Bio: Clement Seymour Dodd aka “Sir Coxsone”, along with Duke Reid are both accredited for the growth, development, and worldwide social acceptance of Reggae music. You name the artist, young or old, there’s a good chance that they’ve voiced themselves over one of his rhythm tracks at some point of their recording careers: Bob Marley & The Wailers, Burning Spear, Dennis Brown, Johnny Osbourne, Leroy Sibbles, Jackie Mittoo, Sugar Minott, Freddie McGregor, Toots & The Maytals, Cornell Campbell, Derrick Morgan, The Skatalites, Delroy Wilson, Alton Ellis, Ken Boothe…..the list really does goes on and on….One cannot have any form of discussion on Reggae music without mentioning Mr. Dodd, who got his moniker from a Yorkshire English cricket player.

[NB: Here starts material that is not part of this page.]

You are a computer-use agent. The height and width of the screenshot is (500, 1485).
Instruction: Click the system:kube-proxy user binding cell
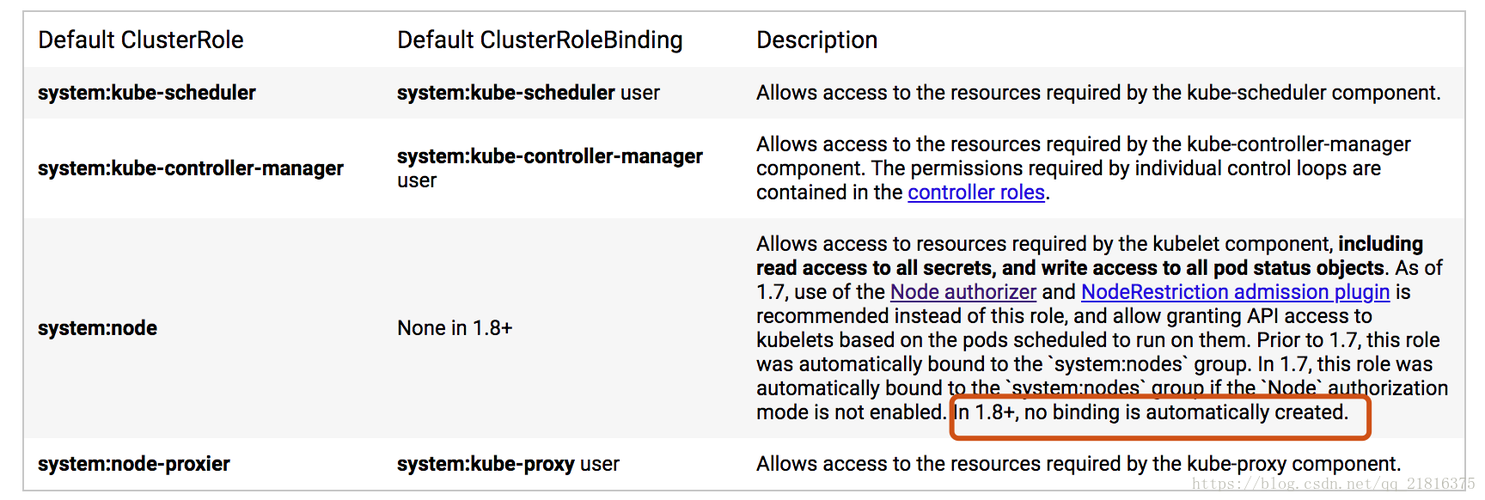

At 22, and being a mobile and studio Sound System operator, Coxsone was heavily influenced by the music he heard when he traveled frequently to the United States to buy popular music like Jazz, Big Band music, Soul/Rhythm & Blues. In America he often visited places like New York and Chicago. He frequently visited record stores in Chicago, Harlem, and Brooklyn searching for the latest sounds of bee-bop, boogie-woogie, jazz, soul, merengue, and even Afro-Cuban music. These musical genres inspired him to expand traditional Jamaican music like mento and island folk into a modern Jamaican sound.
During the late 50’s, obtaining popular R & B records was difficult. By owning and operating his own mobile sound system called “Sir Coxsone, The Down Beat”, Dodd was able to construct a “new” Jamaican sound initially made available on dup-plate (1 song with accompanying music recorded exclusively for a producer) and play it to the communities at many functions. This new sound amplified to higher sound levels enabled his listening audience to “feel” the music instead of just listening to it. Dodd’s Sir Coxsone frequently competed in live mobile sound clashes with Duke Reid “The Trojan” playing the more popular hits of the day.
His first label was called Worldisc, and the first records he produced were “Destiny” – Lascelles Perkins, “My Baby” – Jackie Estick, “Lumumba”– Bunny & Skitter, “Time To Pray” – Basil Gabbidon & The Mellow Sharks, “Marjie” – Aubrey Adams & The Dewdroppers, “Easy Snappin” – Theophilius Beckford and “Shufflin’ Jug” – Clue J & His Blues Blasters, in 1955. Coxsone used the experience of band leader Cluet Johnson (who is credited with coining the term “Ska”), Roland Alphonso - Saxaphone, Herman Sands – Piano, Ken Williams – Drums, and famous Jamaican pianist Monty Alexander (another inductee in the Caribbean Hall of Fame). This was the birth of Ska.